There were also tributes to her pop contemporaries Michael Jackson, Sinead O'Connor and Prince (via the unreleased guitar solo he recorded for Like A Prayer).

But the most touching moments were Madonna's interactions with her children.

'Angels protected me'

Mercy, 17, accompanied her mum on piano for Bad Girl, singing along while showing off prodigious melodic runs up and down the keyboard; while 11-year-old Stella joined in the choreography for the cowboy-themed Don't Tell Me.

Madonna performs Bad Girl while Mercy plays the piano

Her adopted son David also played guitar during Mother And Father - a 2003 song about the death of Madonna's mother, also called Madonna, when the singer was just five years old.

As the music began, images of both Madonna Sr and David's birth mother Marita were beamed on the video screens, acknowledging how the loss of a parent has a lifelong impact, no matter your circumstances.

Initially positioned at opposite ends of the stage, Madonna and David slowly moved towards each other, as the lyrics acknowledged a need to replace that loss with love: "I got to let it go / Find someone that I can care for".

The strength of their bond was highlighted again when Madonna discussed the bacterial infection that forced her to delay this tour by three months.

"I woke up [in hospital] with all of my children around me," she recalled. "I forgot five days of my life… or my death. I don't really know where I was.

"But the angels were protecting me. And if you want to know my secret and how I survived, I thought 'I've got to be there for my children. I have to survive for them'."

The star then played an acoustic version of Gloria Gaynor's I Will Survive. When the song reached the lyric "Did you think I'd lay down and die," she paused and demanded of the audience: "Well, did you?"

Not every moment was so successful. The Bjork-penned Bedtime Stories felt superfluous, and did we really need a second version of Justify My Love (the obscure "Beast Within" remix, which quotes extensively from the Book of Revelations) when songs like Express Yourself and Frozen were discarded as snippets?

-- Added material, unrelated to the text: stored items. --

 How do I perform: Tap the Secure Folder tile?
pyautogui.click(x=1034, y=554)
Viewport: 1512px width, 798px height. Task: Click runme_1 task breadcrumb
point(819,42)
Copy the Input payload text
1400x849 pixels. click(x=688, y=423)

The narrative, too, began to meander. After a strong autobiographical structure in the opening act, later sequences were hard to decipher.

Madonna's reckonings with celebrity, sexism and ageism were referenced but left unresolved - with the closing medley of Bitch, I'm Madonna and Celebration apparently concluding that, after 40 years, her principal achievement is the very act of being Madonna.

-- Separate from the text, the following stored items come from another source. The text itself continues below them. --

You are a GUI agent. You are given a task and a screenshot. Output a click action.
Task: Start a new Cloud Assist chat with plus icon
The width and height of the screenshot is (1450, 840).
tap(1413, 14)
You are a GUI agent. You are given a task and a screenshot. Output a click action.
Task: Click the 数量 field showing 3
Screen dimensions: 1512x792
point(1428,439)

"You will be crucified, you will be vilified, because to age is to sin," she explained, in a replay of her speech at the 2016 Billboard Women In Music Awards.

"I think the most controversial thing I've done is to stick around."

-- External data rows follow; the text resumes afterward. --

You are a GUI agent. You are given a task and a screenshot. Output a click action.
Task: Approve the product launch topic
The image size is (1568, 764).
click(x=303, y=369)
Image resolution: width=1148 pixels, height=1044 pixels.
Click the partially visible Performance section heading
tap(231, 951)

It's a valid statement, but it somehow overlooks her impact on music - the constant reinvention and re-contextualisation of pop, and what it can represent.

When Madonna started out, she made party music. Now, those same songs can be anthems of protest, self-discovery, allyship and freedom.

That's a radical legacy - and a true cause for celebration.

Outside the O2 Arena, there was a mixed reception to Madonna's opening night.

"It was excellent," said Scottish fan Jaclyn. "I liked the bits where the sound went a bit funny and it actually felt like I was chatting with Madonna. That made it for me."

"Obviously it's hard to put 40 years into two hours, but I think she did a good job," said Italian fan Alessia Petralia, who said Madonna had "made the world better for women and the gay community".

"She is a true inspiration," agreed Lauren Barker. "A lot of women who were in there aspire to be like Madonna. And she is probably the reason why I've become a successful businesswoman."

"A waste of time," argued one concertgoer, who did not give their name. "It was all miming. Very disappointed. She never sung at all."

"It was disappointing," said another. "There were too many interludes, not enough bangers. The crowd were sitting down in their seats. There was no atmosphere."

Johnny, who flew in from New York, took the opposite view: "Madonna is a perfectionist. When it comes to concerts, she always gives you extra. Ten out of 10 across the board."

"She always surpasses my expectations," added Laurent Sassine, from Haiti. "Live To Tell brought me to tears, because I lost friends to Aids, also. That really moved me."